Records drawn from a dataset

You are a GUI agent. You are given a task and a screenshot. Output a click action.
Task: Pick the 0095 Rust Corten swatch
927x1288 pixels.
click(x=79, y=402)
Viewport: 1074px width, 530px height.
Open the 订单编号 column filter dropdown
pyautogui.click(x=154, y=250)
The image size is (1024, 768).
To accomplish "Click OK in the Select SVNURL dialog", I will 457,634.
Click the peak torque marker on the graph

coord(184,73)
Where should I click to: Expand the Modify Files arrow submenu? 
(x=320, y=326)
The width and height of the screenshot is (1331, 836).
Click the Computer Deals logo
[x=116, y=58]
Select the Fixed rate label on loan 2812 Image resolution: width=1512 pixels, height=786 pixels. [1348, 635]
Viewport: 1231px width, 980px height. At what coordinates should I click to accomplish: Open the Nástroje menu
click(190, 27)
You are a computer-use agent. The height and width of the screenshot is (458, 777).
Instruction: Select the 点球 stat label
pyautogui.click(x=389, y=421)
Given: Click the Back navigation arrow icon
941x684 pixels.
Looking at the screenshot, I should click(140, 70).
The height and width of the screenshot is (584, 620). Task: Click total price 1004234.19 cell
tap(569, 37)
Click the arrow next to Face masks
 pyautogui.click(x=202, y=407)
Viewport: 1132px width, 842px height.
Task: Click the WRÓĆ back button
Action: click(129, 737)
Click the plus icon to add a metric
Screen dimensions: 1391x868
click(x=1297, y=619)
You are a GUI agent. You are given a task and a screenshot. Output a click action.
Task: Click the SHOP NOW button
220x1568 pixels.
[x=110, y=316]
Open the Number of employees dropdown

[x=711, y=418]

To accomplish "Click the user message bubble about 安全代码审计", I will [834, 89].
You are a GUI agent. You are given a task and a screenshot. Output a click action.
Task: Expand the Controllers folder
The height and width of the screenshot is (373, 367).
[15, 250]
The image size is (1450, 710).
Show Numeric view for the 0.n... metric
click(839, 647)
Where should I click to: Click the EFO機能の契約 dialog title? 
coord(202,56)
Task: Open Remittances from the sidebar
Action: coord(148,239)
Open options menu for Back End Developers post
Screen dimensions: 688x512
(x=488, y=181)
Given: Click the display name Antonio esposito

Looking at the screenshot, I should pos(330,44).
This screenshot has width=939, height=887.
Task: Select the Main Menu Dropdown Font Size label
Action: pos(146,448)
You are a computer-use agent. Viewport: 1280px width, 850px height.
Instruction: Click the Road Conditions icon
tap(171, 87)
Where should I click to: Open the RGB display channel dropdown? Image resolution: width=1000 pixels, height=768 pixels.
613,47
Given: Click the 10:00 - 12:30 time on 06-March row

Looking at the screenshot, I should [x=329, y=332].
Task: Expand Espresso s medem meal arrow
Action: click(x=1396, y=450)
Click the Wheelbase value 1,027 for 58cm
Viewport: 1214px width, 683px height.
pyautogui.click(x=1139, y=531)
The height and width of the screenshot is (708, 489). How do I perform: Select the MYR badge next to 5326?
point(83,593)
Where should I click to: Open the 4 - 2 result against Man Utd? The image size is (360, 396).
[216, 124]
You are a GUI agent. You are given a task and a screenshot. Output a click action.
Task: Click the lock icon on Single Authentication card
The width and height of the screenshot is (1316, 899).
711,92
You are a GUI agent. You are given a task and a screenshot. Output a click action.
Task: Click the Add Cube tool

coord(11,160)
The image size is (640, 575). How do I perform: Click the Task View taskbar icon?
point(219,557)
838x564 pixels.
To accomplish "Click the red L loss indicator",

Required action →
What's needed is a word-for-word restatement of all the entries.

Exercise result →
You are a GUI agent. You are given a task and a screenshot. Output a click action.
Task: Pick the 0095 Rust Corten swatch
927x1288 pixels.
click(x=79, y=402)
Viewport: 1074px width, 530px height.
Open the 订单编号 column filter dropdown
pyautogui.click(x=154, y=250)
The image size is (1024, 768).
To accomplish "Click OK in the Select SVNURL dialog", I will 457,634.
Click the peak torque marker on the graph

coord(184,73)
Where should I click to: Expand the Modify Files arrow submenu? 
(x=320, y=326)
The width and height of the screenshot is (1331, 836).
Click the Computer Deals logo
[x=116, y=58]
Select the Fixed rate label on loan 2812 Image resolution: width=1512 pixels, height=786 pixels. [1348, 635]
Viewport: 1231px width, 980px height. At what coordinates should I click to accomplish: Open the Nástroje menu
click(190, 27)
You are a computer-use agent. The height and width of the screenshot is (458, 777).
Instruction: Select the 点球 stat label
pyautogui.click(x=389, y=421)
Given: Click the Back navigation arrow icon
941x684 pixels.
Looking at the screenshot, I should click(140, 70).
The height and width of the screenshot is (584, 620). Task: Click total price 1004234.19 cell
tap(569, 37)
Click the arrow next to Face masks
 pyautogui.click(x=202, y=407)
Viewport: 1132px width, 842px height.
Task: Click the WRÓĆ back button
Action: click(129, 737)
Click the plus icon to add a metric
Screen dimensions: 1391x868
click(x=1297, y=619)
You are a GUI agent. You are given a task and a screenshot. Output a click action.
Task: Click the SHOP NOW button
220x1568 pixels.
[x=110, y=316]
Open the Number of employees dropdown

[x=711, y=418]

To accomplish "Click the user message bubble about 安全代码审计", I will [834, 89].
You are a GUI agent. You are given a task and a screenshot. Output a click action.
Task: Expand the Controllers folder
The height and width of the screenshot is (373, 367).
[15, 250]
The image size is (1450, 710).
Show Numeric view for the 0.n... metric
click(839, 647)
Where should I click to: Click the EFO機能の契約 dialog title? 
coord(202,56)
Task: Open Remittances from the sidebar
Action: coord(148,239)
Open options menu for Back End Developers post
Screen dimensions: 688x512
(x=488, y=181)
Given: Click the display name Antonio esposito

Looking at the screenshot, I should pos(330,44).
This screenshot has width=939, height=887.
Task: Select the Main Menu Dropdown Font Size label
Action: pos(146,448)
You are a computer-use agent. Viewport: 1280px width, 850px height.
Instruction: Click the Road Conditions icon
tap(171, 87)
Where should I click to: Open the RGB display channel dropdown? Image resolution: width=1000 pixels, height=768 pixels.
613,47
Given: Click the 10:00 - 12:30 time on 06-March row

Looking at the screenshot, I should [x=329, y=332].
Task: Expand Espresso s medem meal arrow
Action: click(x=1396, y=450)
Click the Wheelbase value 1,027 for 58cm
Viewport: 1214px width, 683px height.
pyautogui.click(x=1139, y=531)
The height and width of the screenshot is (708, 489). How do I perform: Select the MYR badge next to 5326?
point(83,593)
Where should I click to: Open the 4 - 2 result against Man Utd? The image size is (360, 396).
[216, 124]
You are a GUI agent. You are given a task and a screenshot. Output a click action.
Task: Click the lock icon on Single Authentication card
The width and height of the screenshot is (1316, 899).
711,92
You are a GUI agent. You are given a task and a screenshot. Output a click action.
Task: Click the Add Cube tool

coord(11,160)
The image size is (640, 575). How do I perform: Click the Task View taskbar icon?
point(219,557)
838x564 pixels.
To accomplish "Click the red L loss indicator",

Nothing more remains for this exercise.